Letter calls on senior governments to step in as new arrivals add to shelter strain
The City of London is asking for help from senior governments to deal with an influx of asylum seekers and refugee claimants adding new pressures to an already strained shelter system.
A letter signed by Mayor Josh Morgan and Ward 7 Coun. Corrine Rahman on the agenda for next week's committee of the whole meeting said they became aware in September that asylum seekers in greater numbers have been showing up at London shelters.
The letter asks city staff to look into the issue to gather exact numbers, but Rahman said it's clear the number of new arrivals is significant enough that London shelters will need added resources.
They're sleeping rough, they're staying at shelters and they're accessing community meals, and we need to do a better job of understanding their needs and addressing them, she said.
Rahman said other Ontario cities, including Toronto and Hamilton, have seen a similar rise in refugee and asylum claimants seeking space at shelters. She said it appears some of the people seeking shelter space in London have been unable to find a bed elsewhere.
The increased demand for shelter space comes as London continues to respond to a growing housing and homelessness crisis, and is developing its own plan of hubs to provide emergency shelter beds and other services.
The letter to council asks that Morgan be requested to raise the issue with the federal government and the Association of Municipalities of Ontario.
The letter also requests more funding for Mission Services and the Cross Cultural Learner Centre — two local organizations working to help the new arrivals — be sent to the Ontario government to allow the shelters to hire more staff.
Tara Saunders of Mission Services confirmed to CBC News they are seeing an increase in visits from refugee claimants and asylum seekers. She said the shelter will provide beds for anyone in need but also pointed out that refugee claimants and asylum seekers have unique needs that they are not entirely able to meet.

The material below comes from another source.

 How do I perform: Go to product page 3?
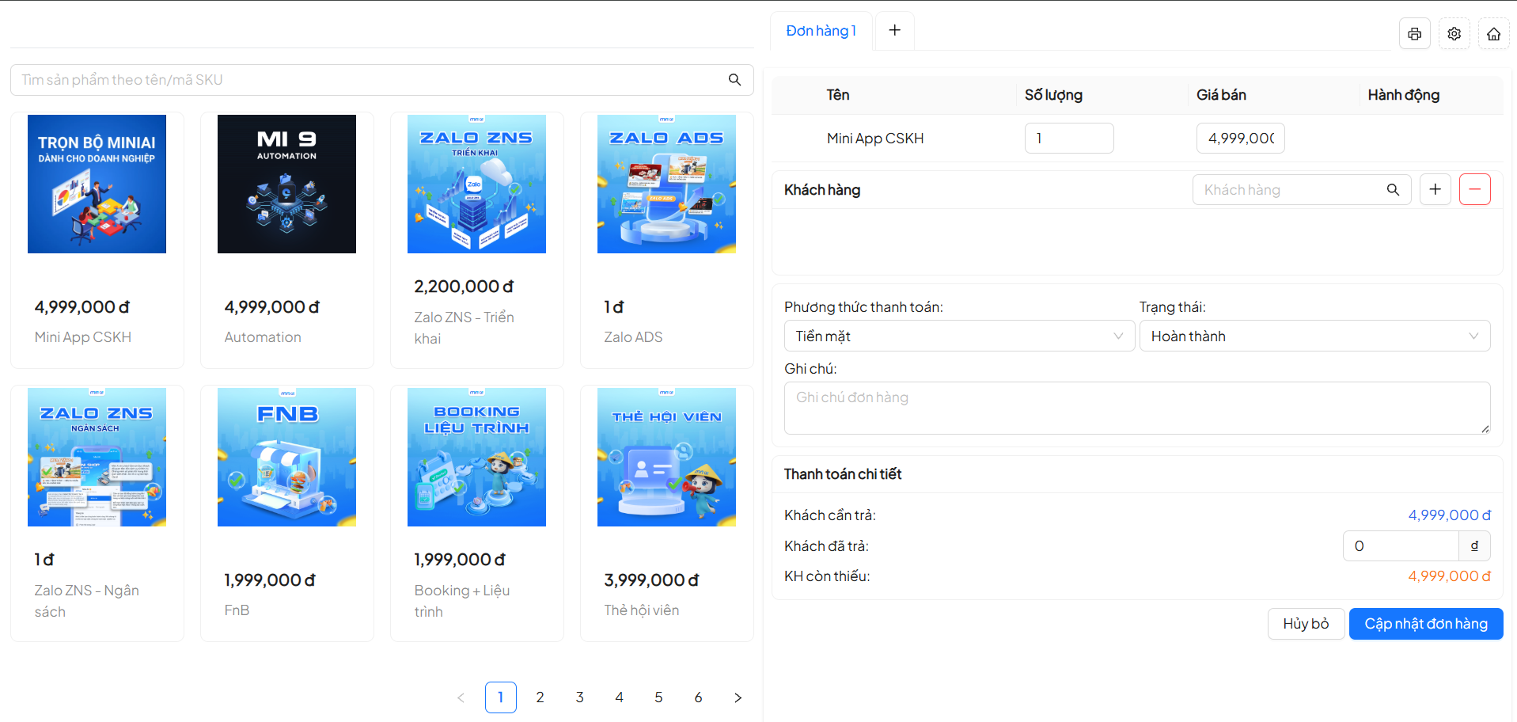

We're not the experts here, this isn't where we are resourced, said Saunders.
Our expertise is in housing. If you don't have a bed I don't think it matters what circumstances got you there.
In addition to the Men's Mission on York Street, Mission Services operates the Rotholme Family Shelter on Stanley Street. To illustrate the demand for shelter beds, Saunders said on Oct. 23, a total of 30 per cent of the families at the Rothhome Family Shelter were refugees. On the same day, about 19 per cent of beds at the Men's Mission were being used by refugees.